APPENDIX A
Statement of Task
The National Academies of Sciences, Engineering, and Medicine has launched the Response and Resilient Recovery Strategic Science Initiative (R3SSI) to inform policy makers and community leaders across the United States on critical decision making for crisis response and recovery related to COVID-19. The goal is to create scenarios that will allow decision makers to invest resources to prevent a long-term legacy of problems that cascade, in this case, from the virus, to people’s health, to society, to national economies, and even to global political stability.
The Initiative’s Executive Council consists of leaders from across government, business, and academia who identify and prioritize major areas of concern and opportunities for improvement related to the pandemic and its collateral effects. Topics selected by the Executive Council are provided to a Strategy Group of experts who will conduct rapid, scenario-based analyses of both possible and probable negative and positive outcomes. In consultation with stakeholders, the Strategy Group will consider the impacts of natural and human-initiated stressors, predict possible future states, and build roadmaps for recognizing vulnerabilities with approximate levels of scientific uncertainty. The outputs will include concise, actionable, evidence-based advice on potential interventions that can improve pandemic and crisis prevention, preparedness and response, and health outcomes, and strengthen resilience in systems and communities.
The first Strategy Group will analyze COVID-19 impacts on rental property evictions within low- and middle-income communities and disadvantaged groups in the near and medium terms (6–24 months and 3–5 years, respectively).
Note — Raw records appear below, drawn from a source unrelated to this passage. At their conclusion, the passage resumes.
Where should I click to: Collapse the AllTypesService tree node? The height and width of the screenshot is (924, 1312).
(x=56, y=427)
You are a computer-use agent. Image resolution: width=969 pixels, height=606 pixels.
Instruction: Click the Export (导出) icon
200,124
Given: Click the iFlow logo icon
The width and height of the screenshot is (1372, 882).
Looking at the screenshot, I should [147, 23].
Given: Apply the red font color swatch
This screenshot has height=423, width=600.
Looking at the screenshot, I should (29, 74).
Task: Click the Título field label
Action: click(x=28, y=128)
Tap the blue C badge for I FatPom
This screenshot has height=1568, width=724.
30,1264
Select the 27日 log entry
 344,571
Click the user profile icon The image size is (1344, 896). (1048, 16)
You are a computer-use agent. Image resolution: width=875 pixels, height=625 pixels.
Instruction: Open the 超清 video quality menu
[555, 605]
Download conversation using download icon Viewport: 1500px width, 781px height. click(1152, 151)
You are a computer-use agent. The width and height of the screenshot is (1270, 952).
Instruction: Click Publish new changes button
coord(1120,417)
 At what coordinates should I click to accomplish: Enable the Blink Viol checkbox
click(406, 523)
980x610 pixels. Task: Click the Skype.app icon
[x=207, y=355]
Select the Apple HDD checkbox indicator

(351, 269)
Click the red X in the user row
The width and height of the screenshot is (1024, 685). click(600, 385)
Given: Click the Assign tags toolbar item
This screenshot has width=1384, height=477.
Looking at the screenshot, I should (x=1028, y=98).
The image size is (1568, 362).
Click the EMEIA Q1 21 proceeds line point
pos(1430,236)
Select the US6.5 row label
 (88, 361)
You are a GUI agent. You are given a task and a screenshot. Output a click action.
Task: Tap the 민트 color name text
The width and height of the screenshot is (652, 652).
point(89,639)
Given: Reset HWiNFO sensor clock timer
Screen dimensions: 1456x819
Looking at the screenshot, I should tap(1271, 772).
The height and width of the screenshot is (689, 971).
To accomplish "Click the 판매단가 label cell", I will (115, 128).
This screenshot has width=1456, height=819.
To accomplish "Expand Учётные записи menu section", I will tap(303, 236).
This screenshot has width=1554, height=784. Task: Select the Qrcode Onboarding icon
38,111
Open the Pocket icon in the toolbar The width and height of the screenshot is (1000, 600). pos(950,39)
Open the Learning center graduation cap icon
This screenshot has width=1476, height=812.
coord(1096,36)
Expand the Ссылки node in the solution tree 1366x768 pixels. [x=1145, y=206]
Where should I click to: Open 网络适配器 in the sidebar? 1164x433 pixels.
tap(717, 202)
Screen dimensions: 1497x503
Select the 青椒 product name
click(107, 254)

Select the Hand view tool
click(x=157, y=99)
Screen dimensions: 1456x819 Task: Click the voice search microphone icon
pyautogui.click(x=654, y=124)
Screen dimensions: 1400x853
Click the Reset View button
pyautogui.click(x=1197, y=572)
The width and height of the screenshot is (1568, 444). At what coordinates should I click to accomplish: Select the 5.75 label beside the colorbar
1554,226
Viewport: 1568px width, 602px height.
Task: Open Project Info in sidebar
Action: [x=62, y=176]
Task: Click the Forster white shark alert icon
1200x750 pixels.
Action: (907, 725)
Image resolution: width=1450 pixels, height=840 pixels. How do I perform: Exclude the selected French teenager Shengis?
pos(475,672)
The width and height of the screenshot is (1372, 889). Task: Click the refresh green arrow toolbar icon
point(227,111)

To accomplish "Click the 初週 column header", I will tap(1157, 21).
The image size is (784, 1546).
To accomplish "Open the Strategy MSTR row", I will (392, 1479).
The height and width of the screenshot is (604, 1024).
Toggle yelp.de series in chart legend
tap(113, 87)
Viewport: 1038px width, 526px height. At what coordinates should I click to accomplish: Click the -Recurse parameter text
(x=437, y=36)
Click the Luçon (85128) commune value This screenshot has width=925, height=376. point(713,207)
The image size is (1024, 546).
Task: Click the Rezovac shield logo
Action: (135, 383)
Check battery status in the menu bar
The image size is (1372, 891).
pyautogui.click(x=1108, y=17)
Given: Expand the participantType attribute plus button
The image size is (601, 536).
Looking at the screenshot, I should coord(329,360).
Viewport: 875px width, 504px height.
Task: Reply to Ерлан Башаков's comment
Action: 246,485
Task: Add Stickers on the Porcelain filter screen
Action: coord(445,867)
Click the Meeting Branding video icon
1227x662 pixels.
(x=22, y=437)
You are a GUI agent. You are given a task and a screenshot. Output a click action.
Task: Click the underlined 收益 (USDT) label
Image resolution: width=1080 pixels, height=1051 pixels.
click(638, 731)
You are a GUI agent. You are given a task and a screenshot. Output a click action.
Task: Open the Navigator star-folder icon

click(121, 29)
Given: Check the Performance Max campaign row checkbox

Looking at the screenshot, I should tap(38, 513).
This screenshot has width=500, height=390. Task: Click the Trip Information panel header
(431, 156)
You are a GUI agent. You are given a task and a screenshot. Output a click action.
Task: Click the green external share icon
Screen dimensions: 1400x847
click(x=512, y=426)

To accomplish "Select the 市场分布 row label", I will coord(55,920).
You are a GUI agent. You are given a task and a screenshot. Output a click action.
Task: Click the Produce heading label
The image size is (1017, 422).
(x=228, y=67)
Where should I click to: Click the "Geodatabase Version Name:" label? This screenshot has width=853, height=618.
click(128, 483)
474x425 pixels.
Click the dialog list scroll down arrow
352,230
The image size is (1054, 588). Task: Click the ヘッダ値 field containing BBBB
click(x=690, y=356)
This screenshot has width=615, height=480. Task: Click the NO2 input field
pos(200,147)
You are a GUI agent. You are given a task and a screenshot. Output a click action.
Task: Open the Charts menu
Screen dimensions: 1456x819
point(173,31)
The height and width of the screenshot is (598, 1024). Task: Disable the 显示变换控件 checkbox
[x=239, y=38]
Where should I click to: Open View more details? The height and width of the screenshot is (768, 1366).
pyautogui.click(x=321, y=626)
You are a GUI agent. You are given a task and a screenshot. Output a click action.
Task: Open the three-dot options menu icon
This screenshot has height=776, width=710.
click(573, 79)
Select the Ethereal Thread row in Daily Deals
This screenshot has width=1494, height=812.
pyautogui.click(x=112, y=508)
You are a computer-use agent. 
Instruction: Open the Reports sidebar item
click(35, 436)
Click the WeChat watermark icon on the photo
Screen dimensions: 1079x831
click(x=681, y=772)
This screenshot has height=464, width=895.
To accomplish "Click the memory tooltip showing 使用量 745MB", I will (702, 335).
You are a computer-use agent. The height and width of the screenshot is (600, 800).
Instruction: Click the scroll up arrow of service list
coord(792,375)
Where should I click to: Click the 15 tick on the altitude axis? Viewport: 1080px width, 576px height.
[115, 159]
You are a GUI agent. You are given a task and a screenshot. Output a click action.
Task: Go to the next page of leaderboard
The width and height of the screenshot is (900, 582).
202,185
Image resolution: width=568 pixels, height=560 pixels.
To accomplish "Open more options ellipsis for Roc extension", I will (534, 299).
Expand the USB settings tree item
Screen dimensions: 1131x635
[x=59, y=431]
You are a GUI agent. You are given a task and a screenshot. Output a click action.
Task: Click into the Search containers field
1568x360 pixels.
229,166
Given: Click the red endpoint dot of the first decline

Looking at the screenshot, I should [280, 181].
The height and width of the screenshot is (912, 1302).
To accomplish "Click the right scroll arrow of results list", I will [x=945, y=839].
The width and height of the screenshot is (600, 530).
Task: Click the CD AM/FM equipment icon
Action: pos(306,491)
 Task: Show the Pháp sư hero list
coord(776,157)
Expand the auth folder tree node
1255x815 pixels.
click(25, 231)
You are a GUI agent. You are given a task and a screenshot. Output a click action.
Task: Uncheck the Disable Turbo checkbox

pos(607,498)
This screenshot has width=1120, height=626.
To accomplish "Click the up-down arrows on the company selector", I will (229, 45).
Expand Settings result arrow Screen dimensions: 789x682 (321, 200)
A strategic scenario would explore, but will not be limited to, the possibility that a wave of evictions from rental properties will emerge amid weak economic recovery from the COVID-19 crisis. Possible interventions derived from this scenario work will inform governments, nongovernmental organizations, rental property owners, and the financial sector on how to mitigate and prevent evictions and the associated harm.
At the time when this study started in winter 2020, potential direct and indirect consequences of the COVID-19 pandemic had led experts to predict one of the most severe housing crises in U.S. history. A supporting analysis of the U.S. Census Pulse Survey back in August 2020 predicted that an estimated 30–40 million people were at risk of eviction (Benfer et al., 2020). While accurate numbers of evictions during the pandemic are not yet known, with their financial resources depleted, a large number of households could find themselves behind on rent as earlier federal- and state-mandated moratoriums on evictions expire. In the face of uncertainty, rapid and robust interventions taken now could help mitigate a potential mass eviction.